# Strange black ore



## urbanminer (Nov 8, 2012)

Found an old test pit in NM that had a vein of this black ore running through the middle of it. It is non-magnetic, has a black streak and does not seem to have a significant amount of weight for it's size. I plan on having an assay done here in the near future, but appreciate any of your thoughts.

Marc


----------



## butcher (Nov 8, 2012)

Looks just like a rock to me :lol: 

http://www.scribd.com/doc/15247849/You-Can-Smelt-Too


----------



## Platdigger (Nov 8, 2012)

Oh, but such a pretty one.


----------



## urbanminer (Nov 8, 2012)

Here's another pic of a different rock. I couldn't figure out how to do more than 1 pic per post. This one doesn't have the formations as the other, but seems to be more solid.


----------



## g_axelsson (Nov 9, 2012)

Just a guess... a weathered sulphide vein where pyrite has turned into iron oxide and hydroxides (ie rust). A lot of the original material has been weathered out and left the vein with this hollow and irregular material. The black streaks are from remnants of sulphides still embedded in the more massive parts.

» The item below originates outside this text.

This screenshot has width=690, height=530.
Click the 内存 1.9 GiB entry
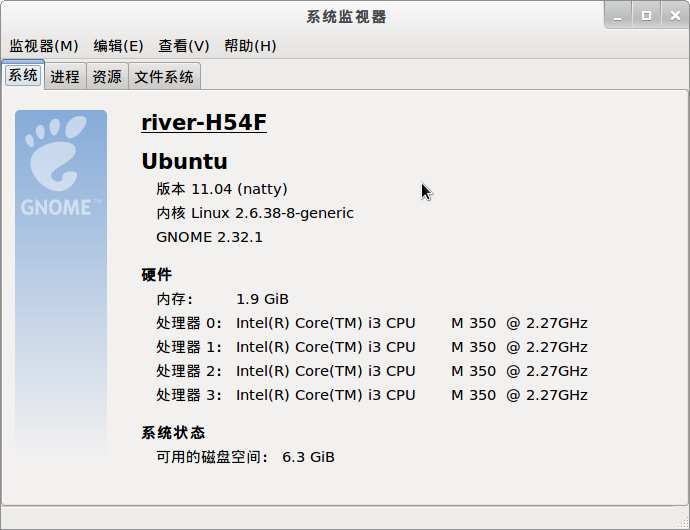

I would suspect that deeper down (depending on the local geology) you would find the massive vein with fresh material. That could actually hold less of values as the weathering process could concentrate the values in the weathered part. I've heard about some gold mines in Australia (owned by Boliden) that saw that effect.

If I was mining (which I'm not) I would get an assay on that material but I would be careful to not cherry pick the best part and think that all would be of the same quality.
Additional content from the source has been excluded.